Présenté en première mondiale en clôture de la 72e Berlinale, en plus d’être en compétition à Séries Mania dans la section Panorama International, Le temps des framboises a une facture résolument cinématographie et on prend le temps d’installer les choses.

La belle-famille d’Élisabeth, qui est d’origine anglophone, va donner beaucoup de fil à retordre à la veuve. Cette dernière ne va pouvoir compter que sur ses fils et les travailleurs saisonniers pour apprivoiser la vie de fermière. La mère, Martha (Micheline Lanctôt), a plusieurs enfants: John – qui meurt alors que personne ne savait qu’il avait le cancer de l’œsophage –, Denis (Paul Doucet), Rachel (Ellen David), Peggy (Kathleen Stavert), Estelle (Nicole Leroux) et Maureen (Anne Beaudry). Cette dernière aurait avantage à réfléchir avant d’ouvrir la bouche.

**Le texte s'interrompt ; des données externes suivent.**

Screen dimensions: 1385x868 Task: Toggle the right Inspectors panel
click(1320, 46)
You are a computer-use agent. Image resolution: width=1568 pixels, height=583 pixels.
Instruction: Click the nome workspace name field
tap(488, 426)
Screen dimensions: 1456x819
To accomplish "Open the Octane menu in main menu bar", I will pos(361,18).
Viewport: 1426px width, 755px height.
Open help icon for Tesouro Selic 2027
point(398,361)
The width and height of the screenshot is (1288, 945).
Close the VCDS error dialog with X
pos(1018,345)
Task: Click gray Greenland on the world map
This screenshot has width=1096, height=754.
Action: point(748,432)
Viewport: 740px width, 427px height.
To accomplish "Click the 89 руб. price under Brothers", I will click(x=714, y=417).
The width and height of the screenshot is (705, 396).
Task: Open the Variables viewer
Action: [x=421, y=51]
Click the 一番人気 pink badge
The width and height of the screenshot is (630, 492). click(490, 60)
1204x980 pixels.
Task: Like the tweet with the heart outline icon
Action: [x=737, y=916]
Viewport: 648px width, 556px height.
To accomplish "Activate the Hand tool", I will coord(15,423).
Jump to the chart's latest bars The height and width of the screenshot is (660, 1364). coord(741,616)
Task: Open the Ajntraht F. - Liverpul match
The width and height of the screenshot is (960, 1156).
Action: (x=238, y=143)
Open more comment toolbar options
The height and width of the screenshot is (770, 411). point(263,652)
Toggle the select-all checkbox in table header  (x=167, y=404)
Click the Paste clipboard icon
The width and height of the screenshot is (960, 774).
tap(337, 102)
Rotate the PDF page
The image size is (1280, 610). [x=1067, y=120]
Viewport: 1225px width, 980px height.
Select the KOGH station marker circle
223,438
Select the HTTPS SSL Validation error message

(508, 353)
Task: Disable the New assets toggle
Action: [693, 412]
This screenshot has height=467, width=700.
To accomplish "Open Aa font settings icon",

L’auteur-compositeur-interprète et arrangeur Martin Léon signe la musique de la série, lui qui a collaboré à plusieurs reprises avec Philippe Falardeau pour ses films, dont My Salinger Year et Guibord s’en va-t-en guerre. La production a aussi acquis les droits de plusieurs chansons.

Produite par Trio Orange, la série Le temps des framboises est disponible dès jeudi sur Club illico.